**Study text**
The room got a little bit quieter after that.

Flight Zones Aren’t Just Physical

In livestock handling, we read the pen before we apply pressure. We look for heads up, animals bunching, tension in the group. We understand what looks calm may only be a snapshot.

Nicholls reminds us this is the same with people: we may only ever get a snapshot. We don’t see what’s happening off screen — exhaustion, financial stress, family strain, imposter syndrome. Yet we respond as if the visible moment is the whole story.

Even simple gestures can make a big difference.

“Something as simple as starting with ‘good morning’ just opens a channel of communication,” he says.

In barns, we know better than to storm in loudly. The same applies for spaces with coworkers.

Communication: It’s Not the Words

Nicholls references the 55-38-7 rule of communication: 55% body language, 38% tone and pitch and 7% actual words.

“In other words, 93% of what we’re doing is completely non-verbal,” he explains.

This is an important consideration. You can ask a perfectly reasonable question and still raise the stress in a room if your arms are crossed, your voice is clipped, you’re standing too close or you’re not making eye contact. The words may be neutral, but it’s all in the delivery.

**Exercise objective**
Reproduce word for word the stretch of the passage on reading people and communication that begins with "In livestock handling, we" and ends with "be a snapshot.".

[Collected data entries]

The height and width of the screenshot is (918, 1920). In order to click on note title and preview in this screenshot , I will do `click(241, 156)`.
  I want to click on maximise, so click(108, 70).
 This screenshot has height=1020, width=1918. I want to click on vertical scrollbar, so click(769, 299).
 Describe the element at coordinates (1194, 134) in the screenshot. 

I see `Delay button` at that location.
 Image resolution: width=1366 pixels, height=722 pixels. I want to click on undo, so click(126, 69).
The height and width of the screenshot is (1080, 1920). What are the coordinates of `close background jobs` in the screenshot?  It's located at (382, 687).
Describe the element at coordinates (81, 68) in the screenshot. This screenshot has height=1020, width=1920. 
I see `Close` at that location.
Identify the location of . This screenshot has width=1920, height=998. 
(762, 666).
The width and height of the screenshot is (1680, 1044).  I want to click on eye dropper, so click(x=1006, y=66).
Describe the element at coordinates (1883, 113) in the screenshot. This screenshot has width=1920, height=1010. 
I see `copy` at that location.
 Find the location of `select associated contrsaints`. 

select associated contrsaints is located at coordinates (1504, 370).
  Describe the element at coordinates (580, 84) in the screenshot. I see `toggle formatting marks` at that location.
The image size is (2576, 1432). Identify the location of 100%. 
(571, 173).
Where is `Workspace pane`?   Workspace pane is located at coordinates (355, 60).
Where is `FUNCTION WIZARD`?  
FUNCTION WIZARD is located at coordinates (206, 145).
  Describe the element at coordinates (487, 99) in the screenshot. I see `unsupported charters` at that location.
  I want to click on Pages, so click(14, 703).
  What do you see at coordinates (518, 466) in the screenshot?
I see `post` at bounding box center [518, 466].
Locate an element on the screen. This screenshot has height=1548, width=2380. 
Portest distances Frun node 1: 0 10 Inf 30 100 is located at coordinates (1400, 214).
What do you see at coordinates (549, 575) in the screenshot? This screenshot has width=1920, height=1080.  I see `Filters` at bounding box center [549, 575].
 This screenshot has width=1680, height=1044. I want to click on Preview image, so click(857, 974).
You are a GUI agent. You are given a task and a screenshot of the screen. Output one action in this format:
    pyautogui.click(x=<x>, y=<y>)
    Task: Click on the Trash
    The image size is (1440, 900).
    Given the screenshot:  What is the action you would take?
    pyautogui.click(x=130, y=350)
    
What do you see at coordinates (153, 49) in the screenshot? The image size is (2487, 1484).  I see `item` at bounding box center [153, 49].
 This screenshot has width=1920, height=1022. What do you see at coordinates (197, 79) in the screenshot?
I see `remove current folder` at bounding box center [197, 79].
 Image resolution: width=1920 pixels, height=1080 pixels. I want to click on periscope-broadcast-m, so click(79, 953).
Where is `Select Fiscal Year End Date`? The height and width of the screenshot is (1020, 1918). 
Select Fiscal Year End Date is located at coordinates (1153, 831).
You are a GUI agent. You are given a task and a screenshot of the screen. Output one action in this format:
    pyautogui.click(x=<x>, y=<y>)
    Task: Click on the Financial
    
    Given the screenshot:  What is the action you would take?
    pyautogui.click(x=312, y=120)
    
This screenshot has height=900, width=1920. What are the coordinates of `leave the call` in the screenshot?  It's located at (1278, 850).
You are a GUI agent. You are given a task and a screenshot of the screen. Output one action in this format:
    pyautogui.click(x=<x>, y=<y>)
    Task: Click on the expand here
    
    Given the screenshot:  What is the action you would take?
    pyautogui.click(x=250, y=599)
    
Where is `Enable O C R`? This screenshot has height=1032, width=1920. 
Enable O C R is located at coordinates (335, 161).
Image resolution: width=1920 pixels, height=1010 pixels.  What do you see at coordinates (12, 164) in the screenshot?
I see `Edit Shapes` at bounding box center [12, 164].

**Written response**
In livestock handling, we read the pen before we apply pressure. We look for heads up, animals bunching, tension in the group. We understand what looks calm may only be a snapshot.